In New Jersey, a historic fight for affordable housing reached the state's Supreme Court. Southern Burlington County NAACP v. Township of Mount Laurel and subsequent cases fought against the land use regulation in place in the Township of Mount Laurel on the grounds that low and moderate income families were unlawfully excluded from the municipality. The New Jersey Supreme Court ruled that municipalities may not, through a system of land regulation, make it physically and economically impossible to provide low and moderate income housing. In response to the Supreme Court's ruling, the legislature passed the New Jersey Fair Housing Act, which created the Council on Affordable Housing to establish regulations obliging each municipality to provide a specific number of affordable housing units. With the Fair Housing Act, New Jersey took an important and brave step to ensuring that people had access to affordable housing.

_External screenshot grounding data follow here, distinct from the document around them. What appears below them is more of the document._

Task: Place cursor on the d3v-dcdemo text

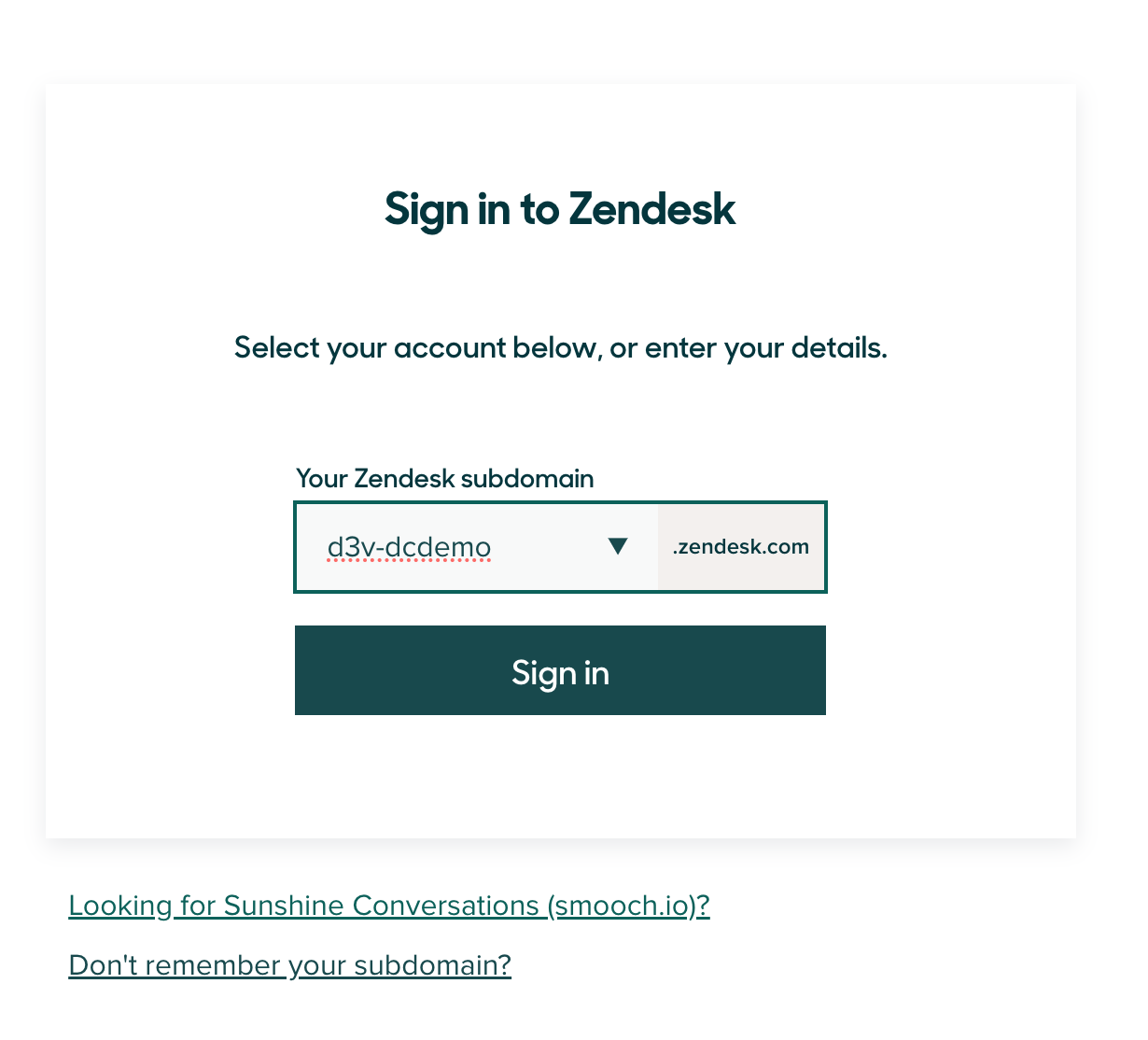Action: 409,547
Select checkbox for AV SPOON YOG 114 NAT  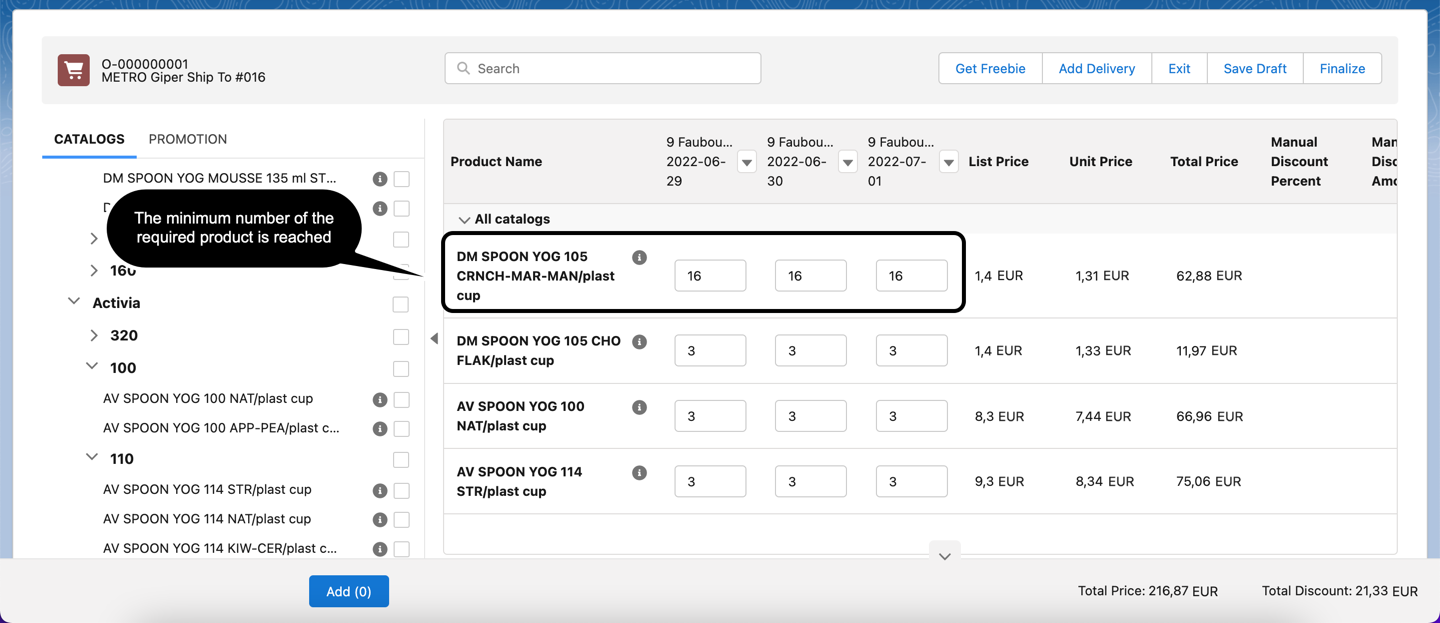tap(401, 520)
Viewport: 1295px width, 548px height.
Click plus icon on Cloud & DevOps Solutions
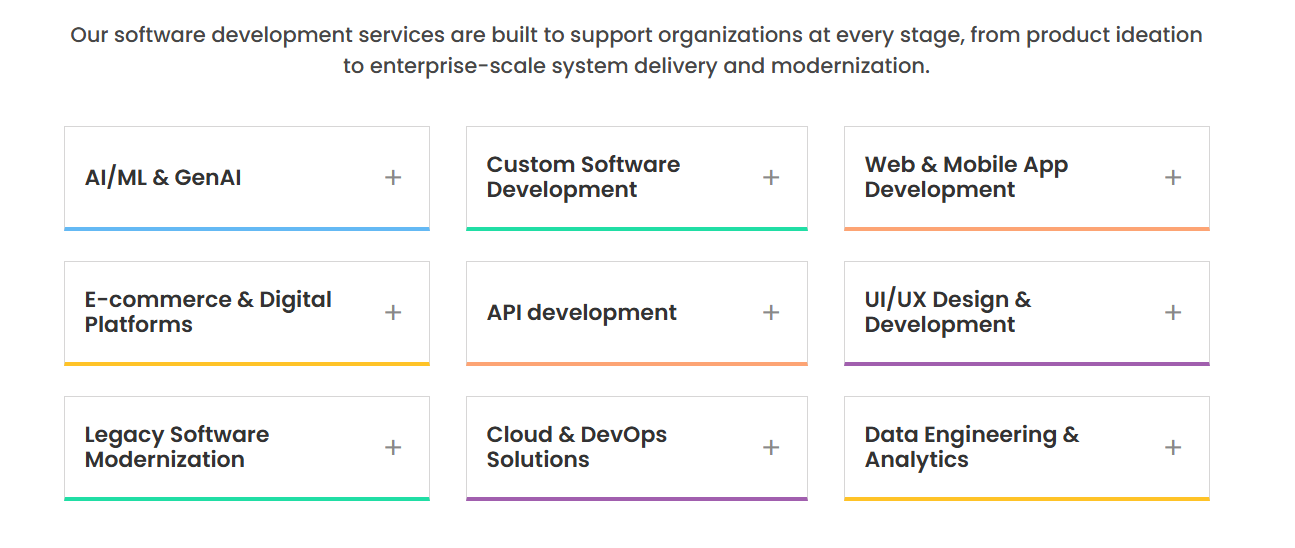click(771, 447)
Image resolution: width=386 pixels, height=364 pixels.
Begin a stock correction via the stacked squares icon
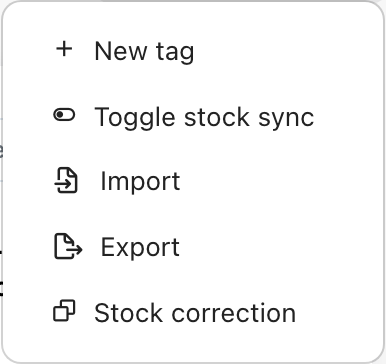(64, 311)
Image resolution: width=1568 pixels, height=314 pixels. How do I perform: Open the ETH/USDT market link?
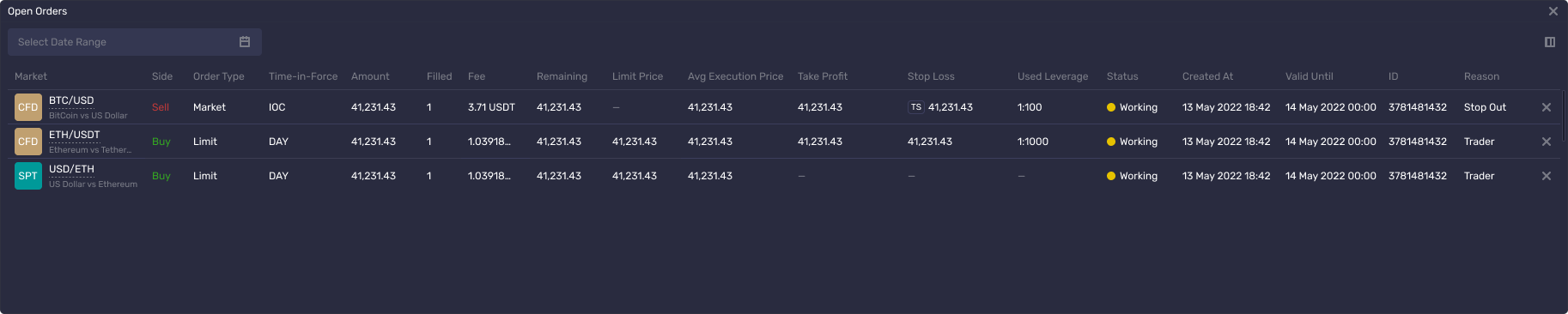point(75,135)
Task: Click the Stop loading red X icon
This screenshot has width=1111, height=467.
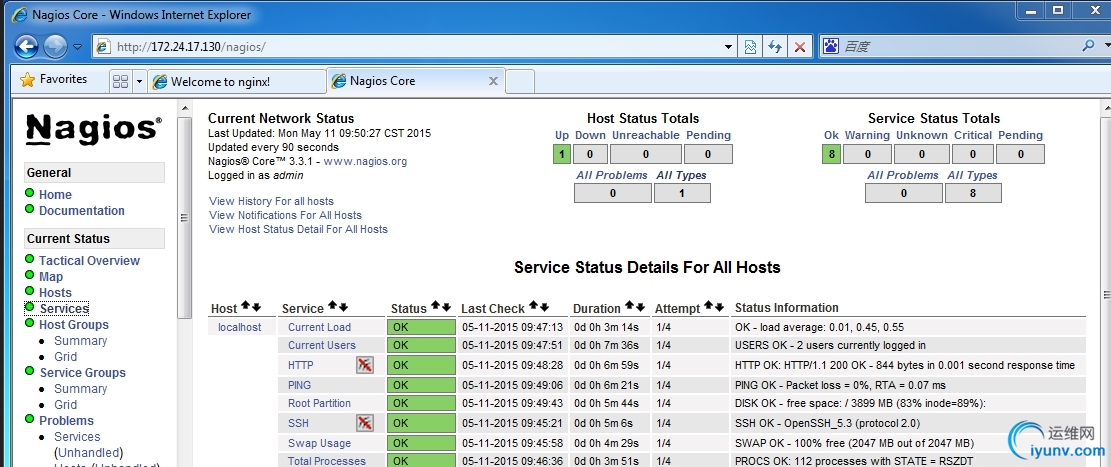Action: (x=800, y=47)
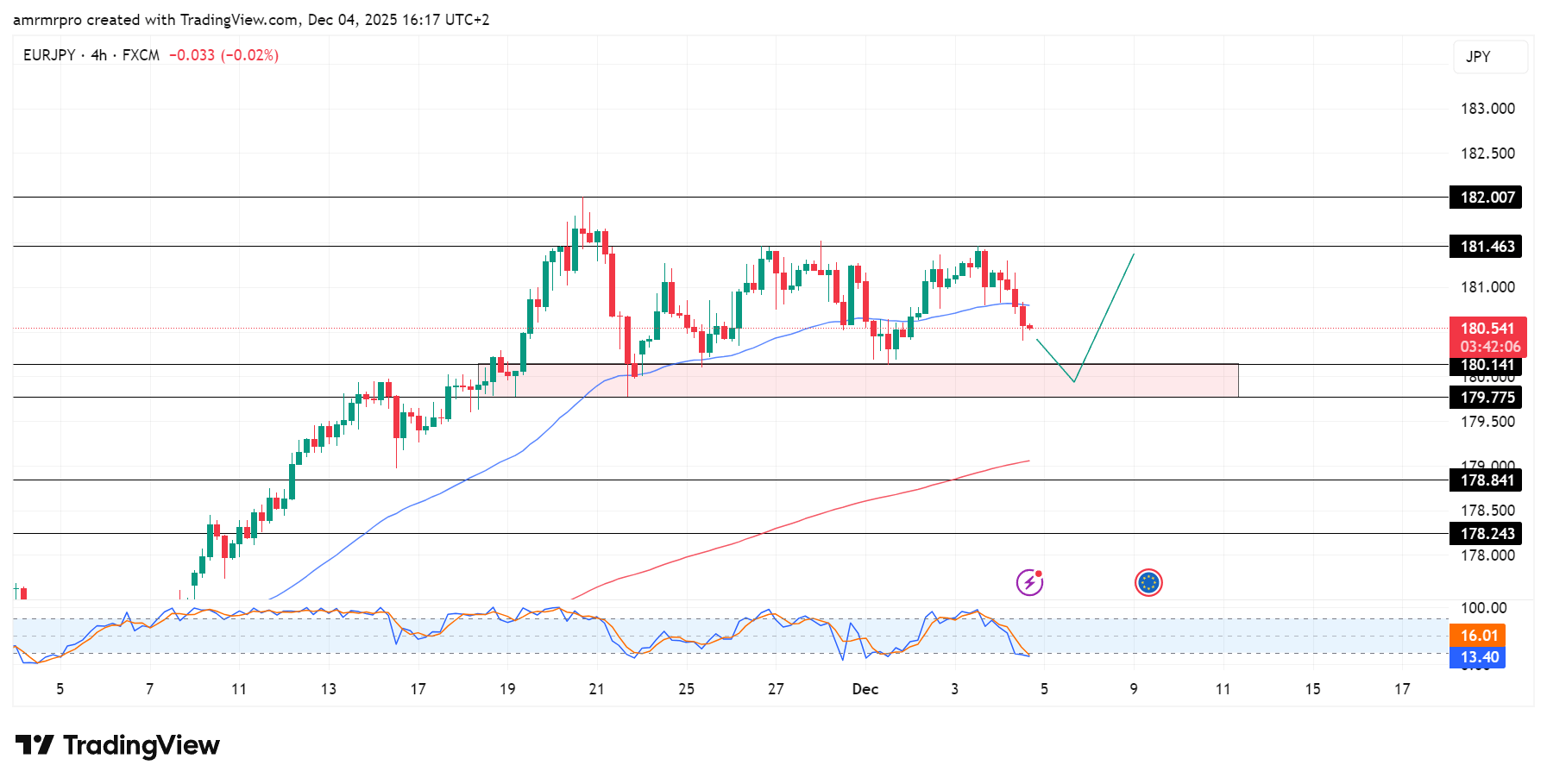Click the purple lightning event icon
The image size is (1547, 784).
point(1029,583)
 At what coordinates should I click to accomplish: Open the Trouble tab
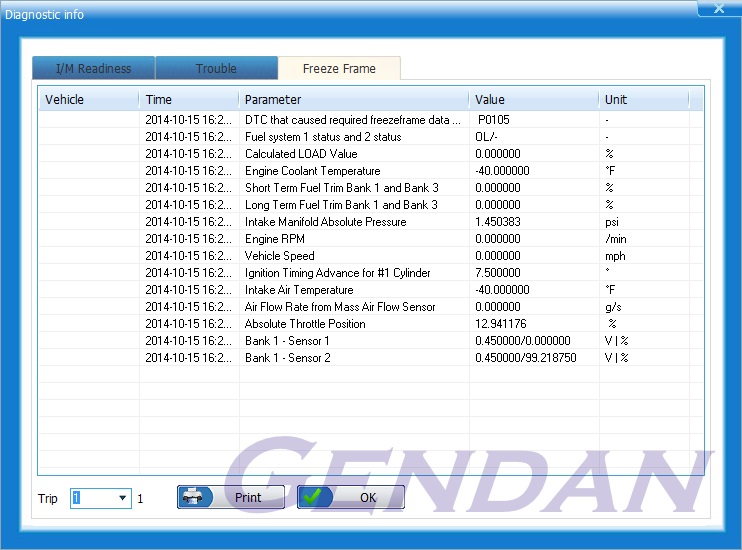pos(216,68)
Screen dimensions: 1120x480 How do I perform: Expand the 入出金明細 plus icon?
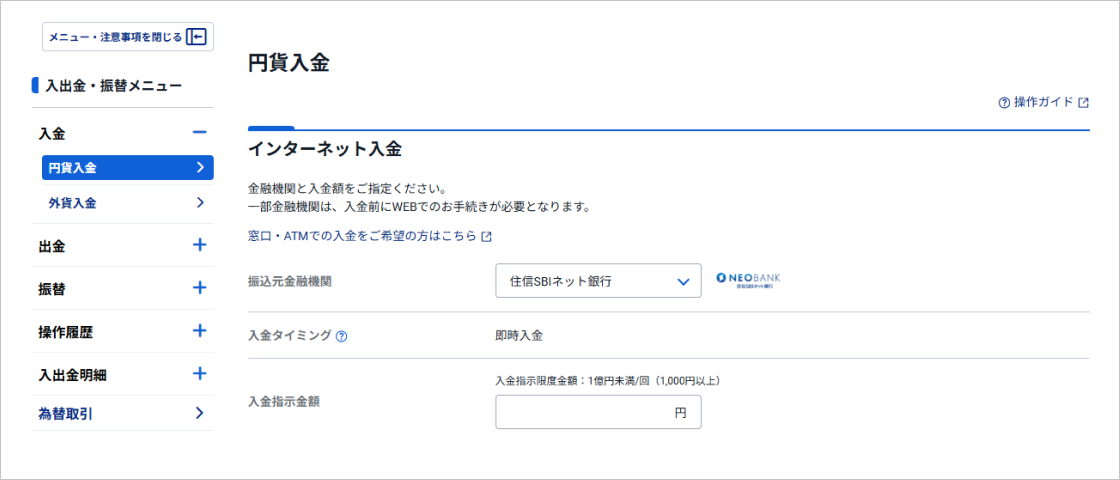[199, 374]
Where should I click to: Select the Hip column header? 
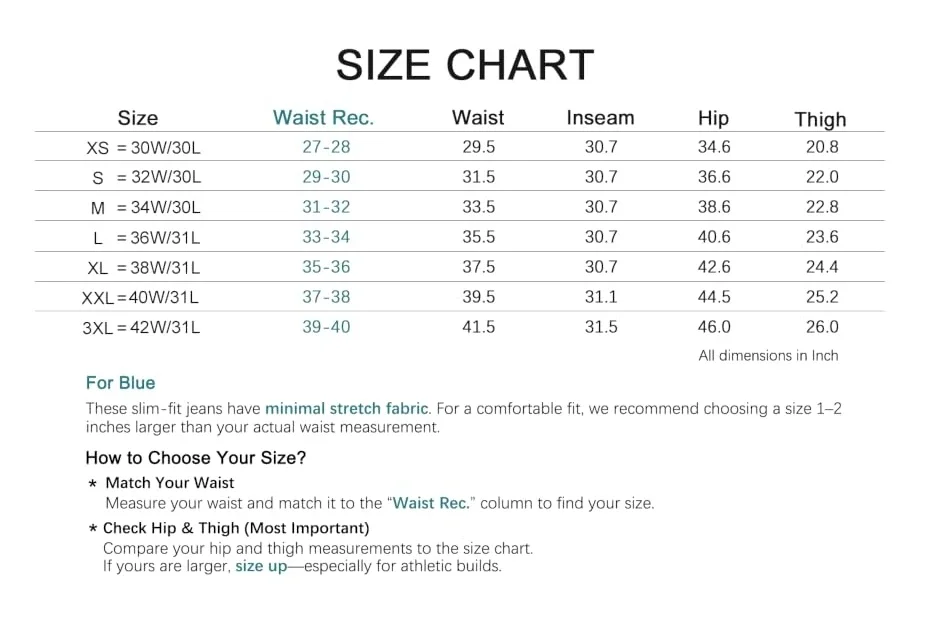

Massachusetts uses a combination of tools to promote affordable housing, including a precedent-setting statute that allows developers of affordable housing to sidestep zoning and all other local regulations. Nearly a third of all municipalities in MA have gone even further by adopting zoning provisions explicitly intended to promote affordable housing.
In Montana, cities facing massive growth from wealthy outsiders who squeeze workers out of local housing markets have begun to look to inclusionary zoning, with one local official rebranding it as "workforce zoning" because of the group of people it is intended to protect.
There has been resistance, however, in all of these locales by developers opposing further inclusionary zoning regulations. Not surprisingly, developers claim that inclusionary zoning prevents them from making money on affordable housing. This criticism appears weak under scrutiny, and, in fact, inclusionary zoning may actually help to accelerate development. A study by Business and Professional People for the Public Interest concluded that inclusionary zoning did not slow development and also cites a Bay Area Economic study that states housing projects within inclusionary zoning areas still maintained a 10 percent profit margin for the private developer.
Unsurprisingly, protecting workers who actually run a city and ensuring long-term economic balance within a local area actually strengthens communities.